Your assignment: With the images left out, print every entry that follows exactly.

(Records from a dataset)
=-=-=
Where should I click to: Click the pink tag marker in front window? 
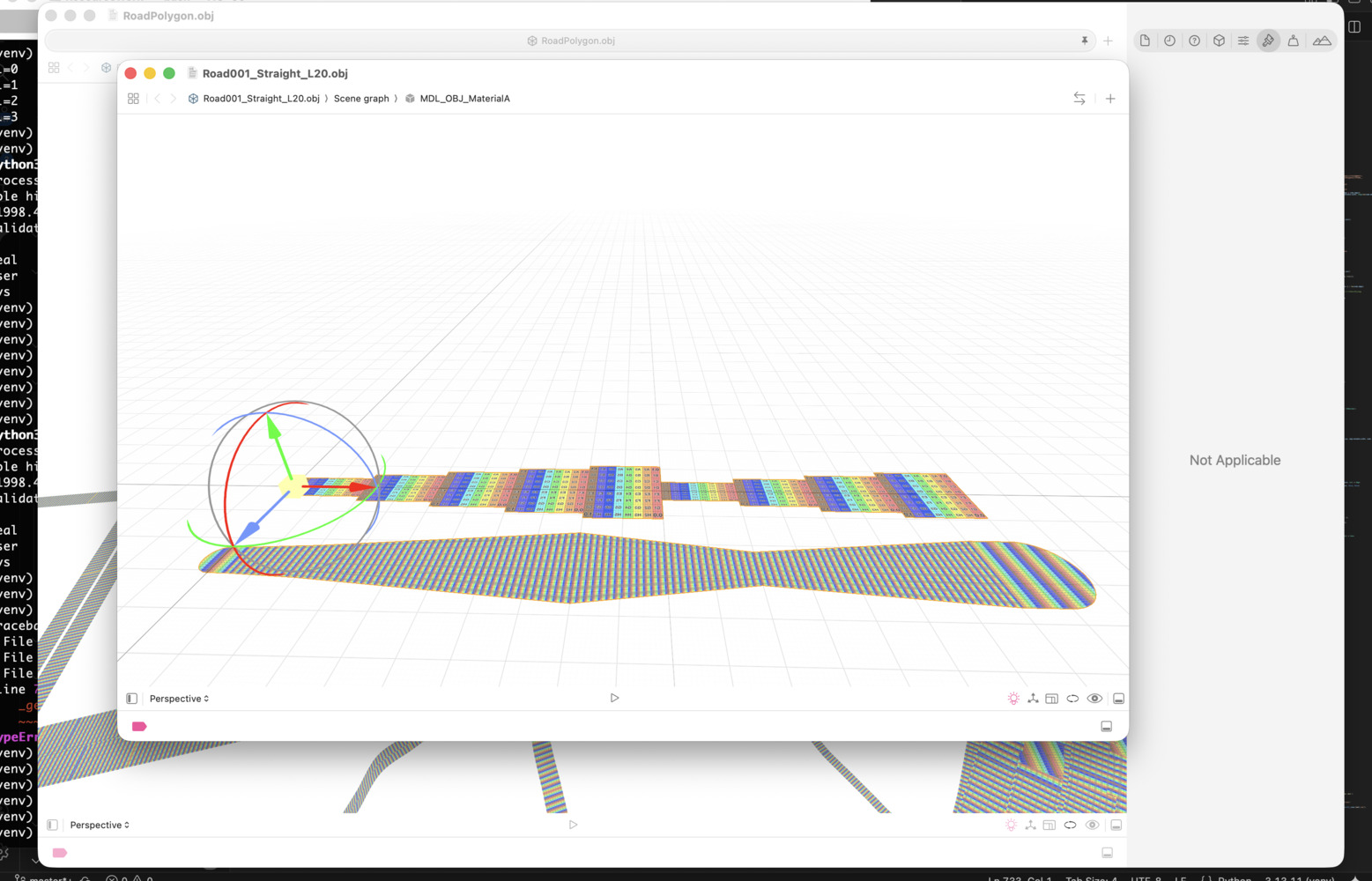[139, 727]
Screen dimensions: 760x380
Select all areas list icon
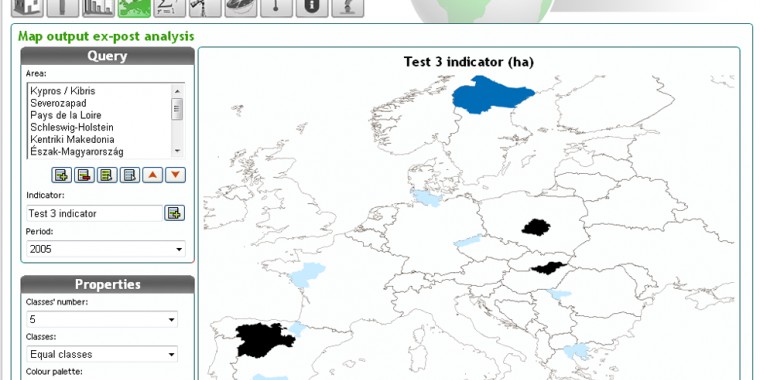[x=107, y=175]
=-=-=
Task solution:
Where should I click to: Click the pink tag marker in front window? 
[139, 727]
Screen dimensions: 760x380
Select all areas list icon
[x=107, y=175]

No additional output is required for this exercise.